BEGIN DOCUMENT SECTION

Today’s 2021 Clark Medal goes to the Harvard econometrician Isaiah Andrews, and no surprise. Few young econometricians have produced such a volume of work so quickly. And while Andrews has a number of papers on traditional econometric topics – how to do high-powered inference on non-linear models, for instance – I want to focus here on his work on what you might call “strategic statistics”.

To understand what we mean by that term, we need to first detour a bit and understand what econometrics is anyway. The great Joseph Schumpeter, in a beautiful short introduction to the new Econometric Society in 1933, argues that economics is not only the most mathematical of the social or moral sciences, but of *all *sciences. How can that be? Concepts in physics like mass or velocity are surely quantitative, but must be measured before we can put some number of them. However, concepts in economics are fundamentally quantitative: our basic building blocks are prices and quantities. From these numerical concepts comes the natural desire to investigate the relationship between them: estimates of demand curves go back at least to Gregory King and Charles D’Avenant in the 17th century! The issue is not that economics is amenable to theoretical investigation. Rather, from King on forward through von Thunen, Cournot, Walras, Fisher and many more, economics is a science where numerical data from the practice of markets is combined with theory.

Econometrics, then, is not simply statistics, a problem of computing standard errors and developing new estimators. Rather, as historians of thought like Mary Morgan and Ray Epstein have pointed out, econometrics is a unique subfield of statistics because of its focus on identification is models where different variables are simultaneously determined. Consider estimating how a change in the price of iron will affect sales. You observe a number of points of data from prior years: at 20 dollars per ton, 40 tons were sold; at 30 dollars per ton, 45 tons were sold. Perhaps you have similar data from different countries with disconnected markets. Even in the 1800s, the tool of linear regression with controls was known. Look at the numbers above: 40 tons sold at $20, and 45 tons at $30. The demand curve slopes up! The naïve analyst goes to Mr. Carnegie and suggests, on the basis of past data, that if he increases the price of iron, he will sell even more!

END DOCUMENT SECTION
BEGIN DATA EXTRACT

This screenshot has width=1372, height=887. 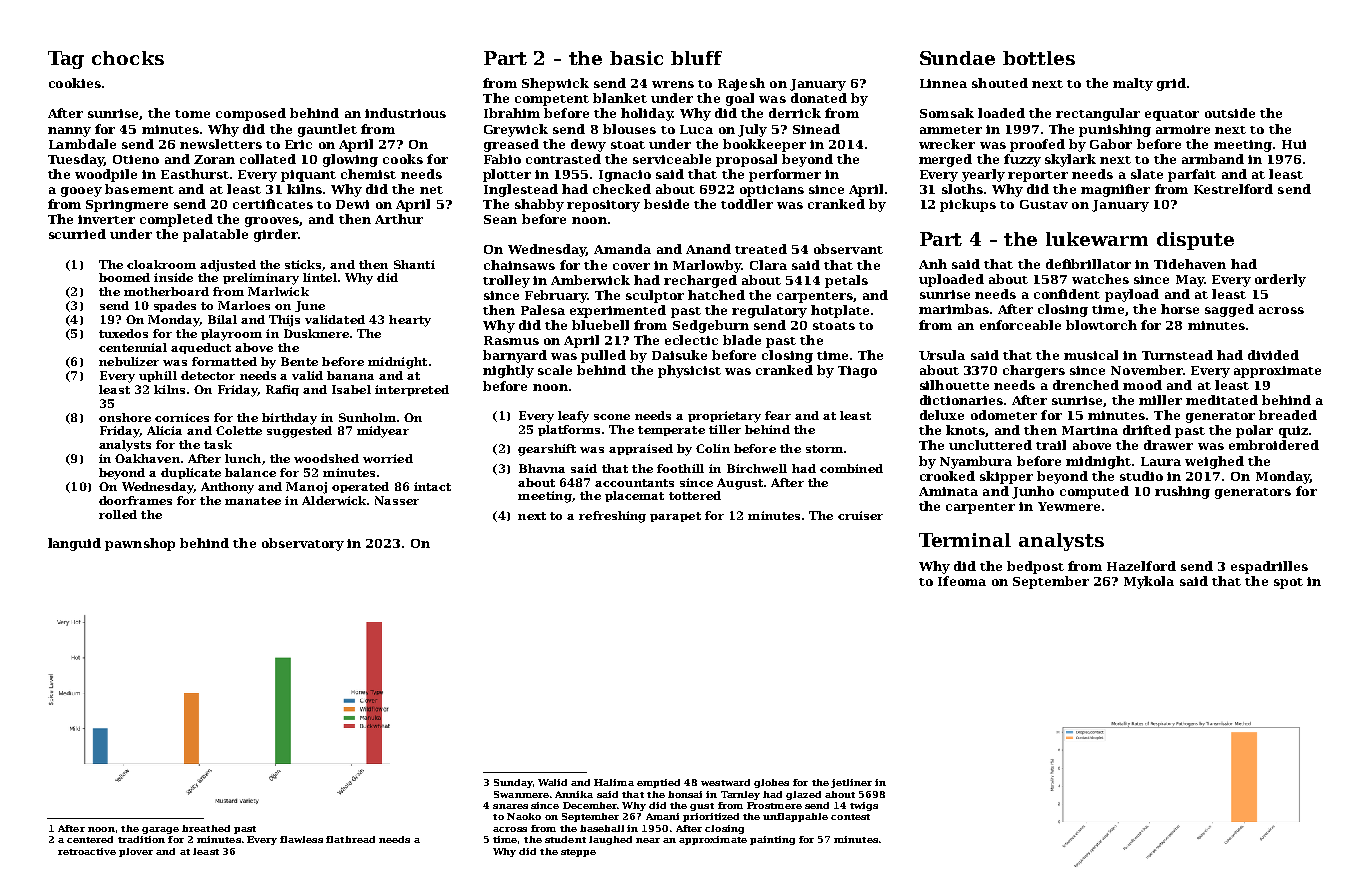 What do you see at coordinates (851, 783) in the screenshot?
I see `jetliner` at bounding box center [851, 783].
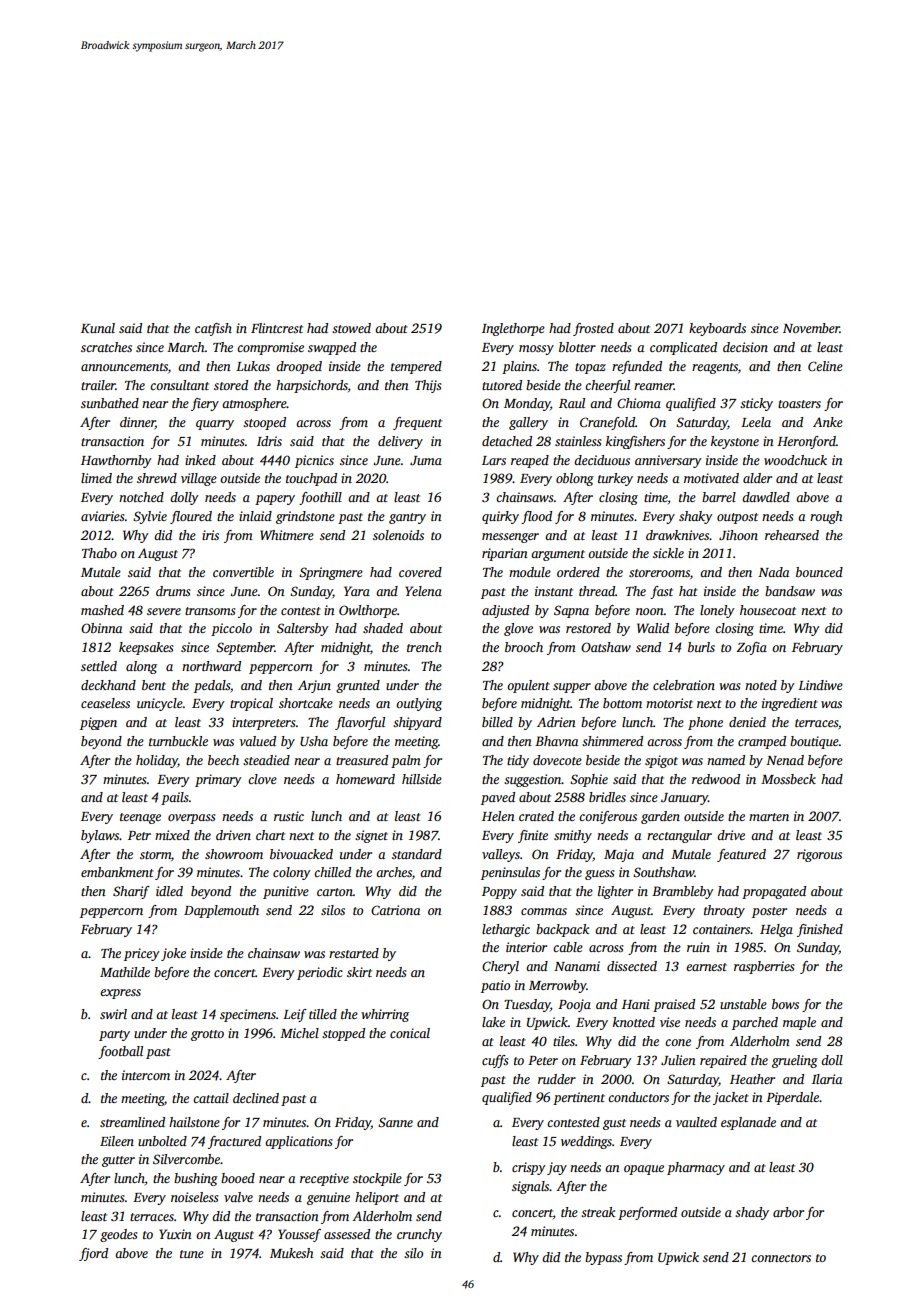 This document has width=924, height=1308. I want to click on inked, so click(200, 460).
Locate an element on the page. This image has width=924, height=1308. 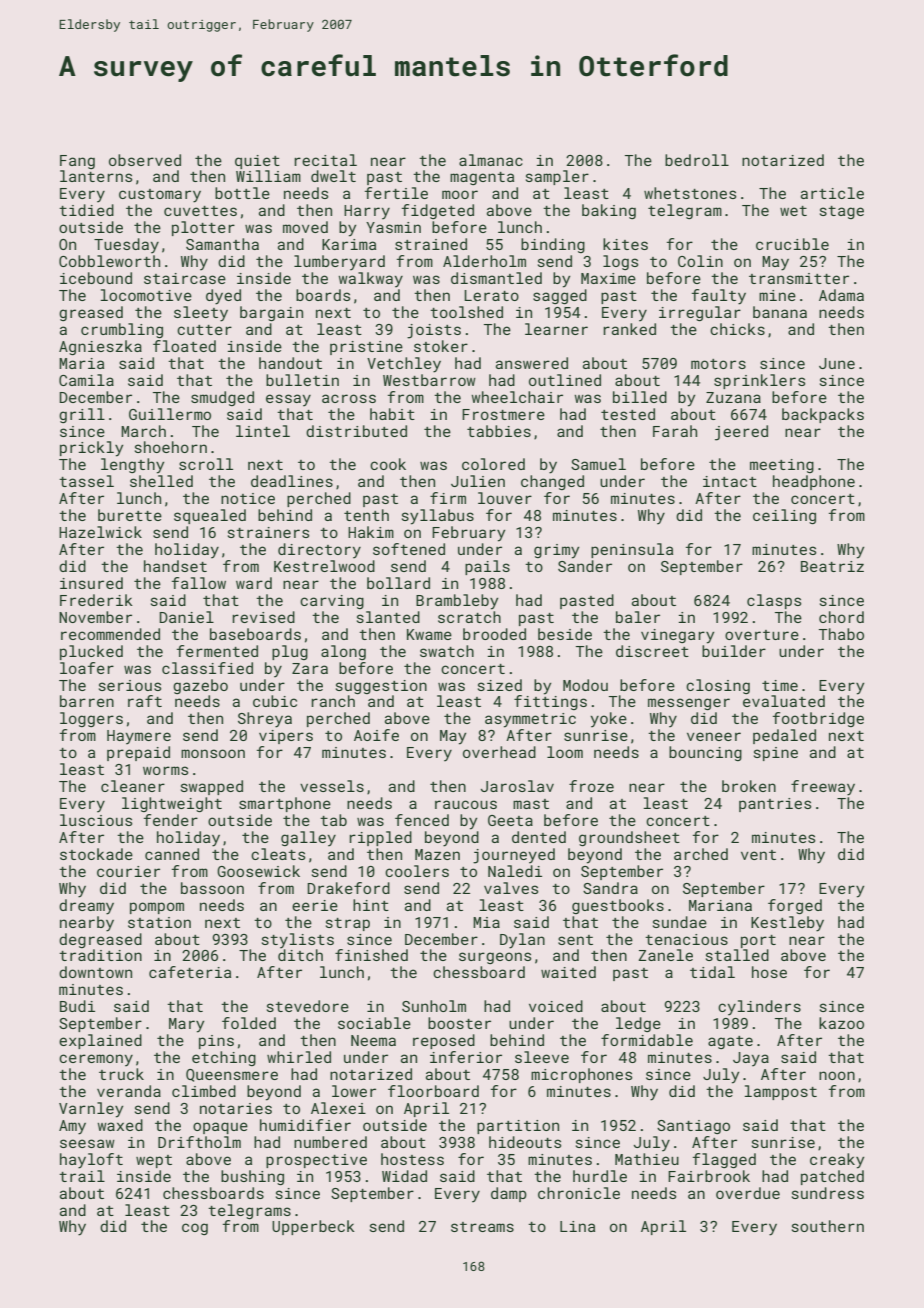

END DATA EXTRACT

- **REQUIRED WORK**
1. Translate this sentence from the post on econometrics into Spanish: "Even in the 1800s, the tool of linear regression with controls was known."
2. Condense the paragraph in the post on econometrics that begins "To understand what we mean by that term" into a short bulleted list that keeps its main facts.
The data has no connection to the post on econometrics.

- **OUTPUTS**
1. Incluso en el siglo XIX ya se conocía la herramienta de la regresión lineal con controles.

2.
- In a 1933 introduction to the new Econometric Society, Joseph Schumpeter argued that economics is the most mathematical of all sciences.
- Physics concepts such as mass or velocity must be measured before they carry numbers, but economic concepts like prices and quantities are quantitative by nature.
- This leads naturally to studying how these quantities relate; demand curve estimates date back at least to Gregory King and Charles D'Avenant in the 17th century.
- From King through von Thunen, Cournot, Walras, Fisher and others, economics has combined numerical market data with theory.